STUDY MATERIAL -
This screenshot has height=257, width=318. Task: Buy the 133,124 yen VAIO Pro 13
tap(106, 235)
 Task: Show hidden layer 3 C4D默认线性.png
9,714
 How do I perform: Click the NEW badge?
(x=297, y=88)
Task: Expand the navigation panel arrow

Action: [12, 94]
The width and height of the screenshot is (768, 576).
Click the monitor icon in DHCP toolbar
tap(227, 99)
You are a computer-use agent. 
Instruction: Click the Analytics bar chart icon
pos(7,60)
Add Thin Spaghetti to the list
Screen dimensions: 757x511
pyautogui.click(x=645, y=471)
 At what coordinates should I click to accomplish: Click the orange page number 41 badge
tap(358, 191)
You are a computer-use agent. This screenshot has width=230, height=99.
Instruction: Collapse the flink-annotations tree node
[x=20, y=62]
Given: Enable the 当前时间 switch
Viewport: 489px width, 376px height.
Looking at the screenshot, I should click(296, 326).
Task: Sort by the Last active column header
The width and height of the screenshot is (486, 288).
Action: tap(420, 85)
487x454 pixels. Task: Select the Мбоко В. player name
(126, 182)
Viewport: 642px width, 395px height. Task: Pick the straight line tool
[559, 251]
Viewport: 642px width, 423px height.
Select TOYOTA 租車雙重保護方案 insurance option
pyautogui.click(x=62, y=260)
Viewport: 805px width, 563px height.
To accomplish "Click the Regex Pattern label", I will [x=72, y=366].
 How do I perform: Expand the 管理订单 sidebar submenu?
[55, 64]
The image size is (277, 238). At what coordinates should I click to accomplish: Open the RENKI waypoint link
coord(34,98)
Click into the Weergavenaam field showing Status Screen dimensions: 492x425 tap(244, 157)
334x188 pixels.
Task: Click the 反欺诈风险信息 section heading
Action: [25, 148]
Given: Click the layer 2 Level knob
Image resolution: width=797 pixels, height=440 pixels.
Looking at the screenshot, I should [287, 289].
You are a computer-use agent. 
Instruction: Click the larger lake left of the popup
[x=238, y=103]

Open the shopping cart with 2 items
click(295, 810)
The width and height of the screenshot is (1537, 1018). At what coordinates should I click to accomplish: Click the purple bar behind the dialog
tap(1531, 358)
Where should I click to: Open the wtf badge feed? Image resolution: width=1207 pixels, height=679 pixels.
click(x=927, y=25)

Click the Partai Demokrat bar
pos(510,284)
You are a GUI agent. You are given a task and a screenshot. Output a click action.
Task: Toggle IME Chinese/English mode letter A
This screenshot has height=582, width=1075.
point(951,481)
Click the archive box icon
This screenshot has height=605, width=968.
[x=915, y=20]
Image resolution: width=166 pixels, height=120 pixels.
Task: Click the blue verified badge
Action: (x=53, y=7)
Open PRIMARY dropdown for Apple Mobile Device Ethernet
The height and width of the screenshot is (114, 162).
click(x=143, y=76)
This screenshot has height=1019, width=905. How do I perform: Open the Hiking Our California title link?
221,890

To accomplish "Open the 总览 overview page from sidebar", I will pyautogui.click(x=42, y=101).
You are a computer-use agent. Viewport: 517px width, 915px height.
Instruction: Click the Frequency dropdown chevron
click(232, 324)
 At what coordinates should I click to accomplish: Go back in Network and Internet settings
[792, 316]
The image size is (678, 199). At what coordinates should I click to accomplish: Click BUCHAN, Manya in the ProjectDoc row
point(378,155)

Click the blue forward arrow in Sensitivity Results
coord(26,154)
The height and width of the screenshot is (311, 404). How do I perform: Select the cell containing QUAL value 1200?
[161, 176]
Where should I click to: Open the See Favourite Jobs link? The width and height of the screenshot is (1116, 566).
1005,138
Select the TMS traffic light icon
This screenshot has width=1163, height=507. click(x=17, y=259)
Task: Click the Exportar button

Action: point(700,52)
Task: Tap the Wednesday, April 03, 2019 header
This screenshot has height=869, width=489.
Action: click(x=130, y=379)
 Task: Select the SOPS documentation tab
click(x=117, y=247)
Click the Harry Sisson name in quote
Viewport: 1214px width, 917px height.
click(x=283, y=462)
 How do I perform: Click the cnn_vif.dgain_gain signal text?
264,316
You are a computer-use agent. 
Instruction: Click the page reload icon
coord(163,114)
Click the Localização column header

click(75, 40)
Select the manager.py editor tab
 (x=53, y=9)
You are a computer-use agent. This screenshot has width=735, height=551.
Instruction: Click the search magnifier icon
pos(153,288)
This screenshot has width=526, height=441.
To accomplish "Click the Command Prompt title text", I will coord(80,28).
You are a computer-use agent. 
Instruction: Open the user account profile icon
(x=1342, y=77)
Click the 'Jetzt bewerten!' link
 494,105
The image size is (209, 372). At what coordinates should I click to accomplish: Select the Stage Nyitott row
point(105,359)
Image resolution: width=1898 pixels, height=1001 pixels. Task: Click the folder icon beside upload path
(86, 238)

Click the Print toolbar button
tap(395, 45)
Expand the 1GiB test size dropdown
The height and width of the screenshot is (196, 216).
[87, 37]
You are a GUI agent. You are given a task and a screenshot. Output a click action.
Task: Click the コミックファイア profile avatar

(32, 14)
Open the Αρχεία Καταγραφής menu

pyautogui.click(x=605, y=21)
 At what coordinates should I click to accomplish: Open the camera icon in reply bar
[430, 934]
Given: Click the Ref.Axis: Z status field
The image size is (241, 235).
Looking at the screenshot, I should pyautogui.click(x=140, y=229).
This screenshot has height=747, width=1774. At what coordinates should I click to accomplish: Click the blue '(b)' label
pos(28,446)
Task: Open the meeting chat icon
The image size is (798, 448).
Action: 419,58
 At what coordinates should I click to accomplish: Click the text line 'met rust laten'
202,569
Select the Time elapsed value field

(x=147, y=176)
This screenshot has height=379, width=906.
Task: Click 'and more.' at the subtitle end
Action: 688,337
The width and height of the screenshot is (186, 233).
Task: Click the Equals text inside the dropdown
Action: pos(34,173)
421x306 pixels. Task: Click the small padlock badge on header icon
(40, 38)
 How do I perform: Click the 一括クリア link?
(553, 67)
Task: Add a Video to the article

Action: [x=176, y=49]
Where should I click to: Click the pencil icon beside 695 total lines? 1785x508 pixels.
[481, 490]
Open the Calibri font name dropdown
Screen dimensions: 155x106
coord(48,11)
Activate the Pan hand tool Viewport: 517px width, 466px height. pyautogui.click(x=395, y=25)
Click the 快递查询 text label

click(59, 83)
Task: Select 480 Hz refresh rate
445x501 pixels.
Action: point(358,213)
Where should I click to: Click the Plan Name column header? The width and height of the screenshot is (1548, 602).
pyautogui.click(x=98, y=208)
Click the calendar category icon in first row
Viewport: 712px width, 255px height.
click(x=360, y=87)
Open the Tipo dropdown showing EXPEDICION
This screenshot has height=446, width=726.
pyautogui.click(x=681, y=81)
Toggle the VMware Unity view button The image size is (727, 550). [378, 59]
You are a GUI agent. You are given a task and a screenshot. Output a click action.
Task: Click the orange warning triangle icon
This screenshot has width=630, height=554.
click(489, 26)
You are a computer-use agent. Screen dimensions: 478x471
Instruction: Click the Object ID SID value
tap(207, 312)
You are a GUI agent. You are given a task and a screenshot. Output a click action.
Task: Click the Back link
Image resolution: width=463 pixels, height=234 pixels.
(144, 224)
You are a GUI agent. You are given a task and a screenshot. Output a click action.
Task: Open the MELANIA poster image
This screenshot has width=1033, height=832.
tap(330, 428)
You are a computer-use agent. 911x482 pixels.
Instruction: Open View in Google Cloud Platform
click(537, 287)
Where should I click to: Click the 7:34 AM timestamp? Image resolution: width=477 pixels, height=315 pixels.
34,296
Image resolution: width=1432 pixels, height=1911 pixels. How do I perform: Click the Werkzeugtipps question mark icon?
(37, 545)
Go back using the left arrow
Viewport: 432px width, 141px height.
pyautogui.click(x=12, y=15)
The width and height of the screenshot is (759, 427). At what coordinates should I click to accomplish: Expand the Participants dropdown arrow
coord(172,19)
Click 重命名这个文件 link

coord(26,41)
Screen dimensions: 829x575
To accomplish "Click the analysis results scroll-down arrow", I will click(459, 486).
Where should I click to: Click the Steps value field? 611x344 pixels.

WORK REQUIRED - Above are the entries. Output exactly the lines beginning with the line that has "445x501 pixels." and ending with the line that has "Click the calendar category icon in first row".

COMPLETED EXERCISE -
445x501 pixels.
Action: point(358,213)
Where should I click to: Click the Plan Name column header? The width and height of the screenshot is (1548, 602).
pyautogui.click(x=98, y=208)
Click the calendar category icon in first row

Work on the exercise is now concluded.